Here’s how I’m answering the “How are you doing?” question these days:
Well, Trump is still president.
I’ve been officially diagnosed with hypertension. I’m at the early stage apparently but the blood pressure has been climbing steadily since summer 2015. New guidelines have made my level–over 130/90–the beginning of treatment. I’m “elevated”. Treatment to my doctor of course means drugs. He is, I found out from one of the residents, one of country’s experts on hypertension, one of the mysterious characters who helps write the rules of treatment. So there is good reason to believe him.
Still, I’m having trouble believing I can’t lower my blood pressure without drugs. Drugs might be the only way, I understand, but I want to at least try to avoid them. It took me a month to get over the fact that I probably had to change something in my diet or activity level, but then I started going back to the gym, limiting salt and sugar, limiting processed carbohydrates, embracing water, green vegetables, reducing red meat. I’ve lost about five pounds, which is a beginning. My goal is to lose 10 more, to weigh 185 again.
Once the weather is better, the dog and I can walk more and more regularly. Much of this winter has been short bursts of activity and then getting back to the couch as quickly as possible.
I am almost certainly going to have to cut down portions and maybe even get rid of bread and butter, pasta and all dairy to see if that will help get me down toward my goal weight. I’m not however a fundamentalist or a martyr, so I will have to try a number of things, I expect.
I keep thinking: if only Trump weren’t President; if only the Republican agenda to ruin America for anyone not making $250K a year would disappear; if only the rich felt they had enough money; if only the American people could throw off the shackles of their poor educations, impoverished imaginations, their fear and panic and habit of projecting their own worst traits onto others and vote out the Republicans; if only I’d win a prize or have a book accepted or could find time for a residency or just win the lottery….

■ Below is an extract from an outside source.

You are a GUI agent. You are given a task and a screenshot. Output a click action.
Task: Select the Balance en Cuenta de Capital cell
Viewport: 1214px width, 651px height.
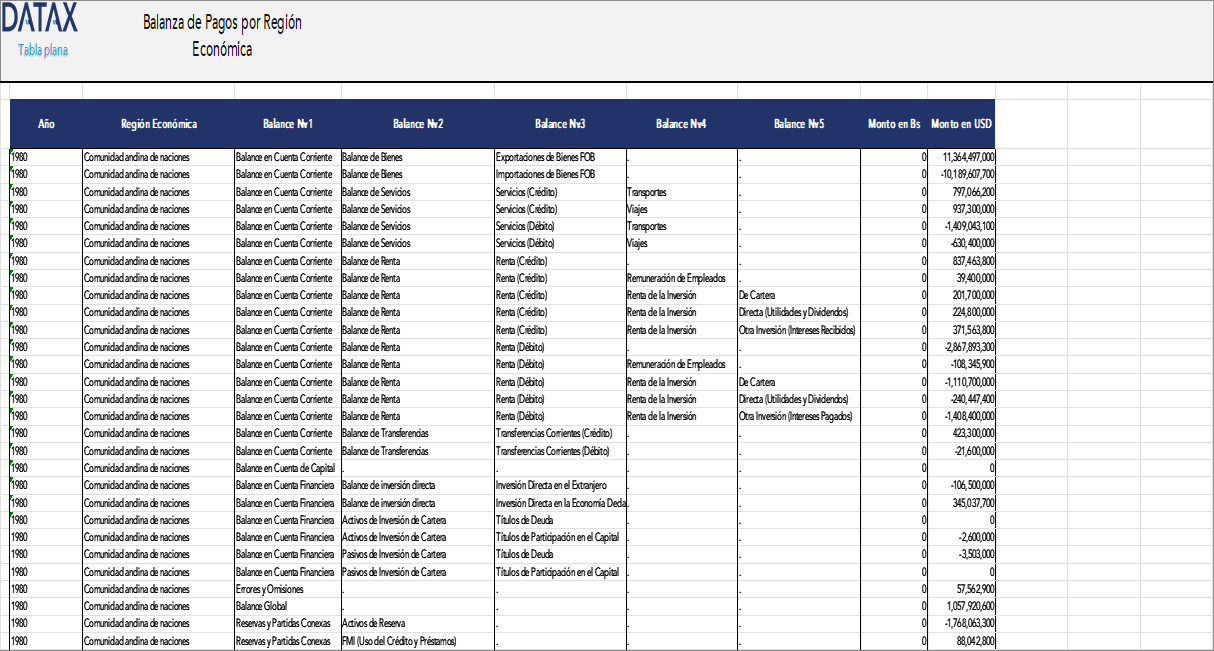pyautogui.click(x=285, y=468)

In the meantime, though, I think I actually need to deal with the present as it is and as it has been apparently since 2015, before Trump. The temperature of the country has been rising for a while now, just as my bad eating habits have continued. Do I want to be one of those men who won’t take advice or ask for help because they’re sure it’s a problem with a simple way out?
I have finally bought myself a blood pressure cuff and begun the work of self-monitoring. I have already found out that my blood pressure spikes between 5 to 10 points between home and the doctor’s office. Today when I went in to have blood drawn fora blood glucose test and a prostate screening test (a precaution at my age), my pressure was at 140/95, as high as I think it’s ever been. The nurse who took my blood suggested a 24 hour monitor, so they can rule out White Coat Syndrome, in which just going to the doctor’s office can raise some people’s bp significantly.
But come on. Isn’t it time to change? Slowly the pull away from the fast, the easy, the processed whites of salt, sugar, milk, breads, and pasta. Slowly replacing of coffee with water and morning tea. As the crimes of the president pile up, as the attacks of the Republicans on the working class and middle class become clear to us, as the foolishness of voting them into positions of power becomes clearer and clearer, America itself may finally come to grips with its bad choices and aim for less self-destructive alternatives–ones that embrace sustainability, community, and large-scale environmental health rather than short-term greed, quick policy patches, self-protective defensiveness. I want to believe the nation can do it. I want to be here long enough to see if it can, to do my part.